• **Aim of the exercise**: Starting at the first line below, copy through to the last line exactly.

• **Data**:
============

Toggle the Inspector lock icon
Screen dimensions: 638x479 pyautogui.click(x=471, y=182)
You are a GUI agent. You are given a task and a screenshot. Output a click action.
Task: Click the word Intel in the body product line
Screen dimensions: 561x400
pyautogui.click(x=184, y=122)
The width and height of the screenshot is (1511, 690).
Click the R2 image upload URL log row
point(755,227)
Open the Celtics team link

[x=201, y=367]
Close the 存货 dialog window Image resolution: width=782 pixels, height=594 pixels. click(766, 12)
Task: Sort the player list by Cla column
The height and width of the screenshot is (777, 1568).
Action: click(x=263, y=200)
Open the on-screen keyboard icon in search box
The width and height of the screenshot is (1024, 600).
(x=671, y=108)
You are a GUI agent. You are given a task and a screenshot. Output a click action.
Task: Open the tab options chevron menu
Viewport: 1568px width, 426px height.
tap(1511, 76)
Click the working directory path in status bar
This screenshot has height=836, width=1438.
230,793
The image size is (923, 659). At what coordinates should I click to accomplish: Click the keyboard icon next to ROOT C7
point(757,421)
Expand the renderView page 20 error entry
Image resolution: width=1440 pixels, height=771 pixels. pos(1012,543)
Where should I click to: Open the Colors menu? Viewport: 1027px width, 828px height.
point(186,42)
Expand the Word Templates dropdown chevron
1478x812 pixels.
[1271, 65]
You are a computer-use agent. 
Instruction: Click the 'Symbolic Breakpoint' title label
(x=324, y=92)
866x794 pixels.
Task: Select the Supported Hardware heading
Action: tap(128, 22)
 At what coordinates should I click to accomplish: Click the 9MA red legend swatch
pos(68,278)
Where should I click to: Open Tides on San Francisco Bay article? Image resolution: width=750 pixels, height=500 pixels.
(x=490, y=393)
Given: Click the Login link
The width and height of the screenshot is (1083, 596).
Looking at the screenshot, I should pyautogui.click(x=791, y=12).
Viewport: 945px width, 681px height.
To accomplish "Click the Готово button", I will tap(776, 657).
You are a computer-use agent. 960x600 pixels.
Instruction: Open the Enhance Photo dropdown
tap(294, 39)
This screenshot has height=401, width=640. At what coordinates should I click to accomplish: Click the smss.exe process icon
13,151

============

• **Response for this exercise**:
Toggle the Inspector lock icon
Screen dimensions: 638x479 pyautogui.click(x=471, y=182)
You are a GUI agent. You are given a task and a screenshot. Output a click action.
Task: Click the word Intel in the body product line
Screen dimensions: 561x400
pyautogui.click(x=184, y=122)
The width and height of the screenshot is (1511, 690).
Click the R2 image upload URL log row
point(755,227)
Open the Celtics team link

[x=201, y=367]
Close the 存货 dialog window Image resolution: width=782 pixels, height=594 pixels. click(766, 12)
Task: Sort the player list by Cla column
The height and width of the screenshot is (777, 1568).
Action: click(x=263, y=200)
Open the on-screen keyboard icon in search box
The width and height of the screenshot is (1024, 600).
(x=671, y=108)
You are a GUI agent. You are given a task and a screenshot. Output a click action.
Task: Open the tab options chevron menu
Viewport: 1568px width, 426px height.
tap(1511, 76)
Click the working directory path in status bar
This screenshot has height=836, width=1438.
230,793
The image size is (923, 659). At what coordinates should I click to accomplish: Click the keyboard icon next to ROOT C7
point(757,421)
Expand the renderView page 20 error entry
Image resolution: width=1440 pixels, height=771 pixels. pos(1012,543)
Where should I click to: Open the Colors menu? Viewport: 1027px width, 828px height.
point(186,42)
Expand the Word Templates dropdown chevron
1478x812 pixels.
[1271, 65]
You are a computer-use agent. 
Instruction: Click the 'Symbolic Breakpoint' title label
(x=324, y=92)
866x794 pixels.
Task: Select the Supported Hardware heading
Action: tap(128, 22)
 At what coordinates should I click to accomplish: Click the 9MA red legend swatch
pos(68,278)
Where should I click to: Open Tides on San Francisco Bay article? Image resolution: width=750 pixels, height=500 pixels.
(x=490, y=393)
Given: Click the Login link
The width and height of the screenshot is (1083, 596).
Looking at the screenshot, I should pyautogui.click(x=791, y=12).
Viewport: 945px width, 681px height.
To accomplish "Click the Готово button", I will tap(776, 657).
You are a computer-use agent. 960x600 pixels.
Instruction: Open the Enhance Photo dropdown
tap(294, 39)
This screenshot has height=401, width=640. At what coordinates should I click to accomplish: Click the smss.exe process icon
13,151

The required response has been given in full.